◆ **Entries on locating words and elements**:

========

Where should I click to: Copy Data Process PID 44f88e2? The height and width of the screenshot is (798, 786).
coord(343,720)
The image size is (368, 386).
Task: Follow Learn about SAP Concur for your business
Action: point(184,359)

========

◆ **DO THIS**:
Copy out the lines of every record above, keeping each one word for word.

◆ **REPLY**:
Where should I click to: Copy Data Process PID 44f88e2? The height and width of the screenshot is (798, 786).
coord(343,720)
The image size is (368, 386).
Task: Follow Learn about SAP Concur for your business
Action: point(184,359)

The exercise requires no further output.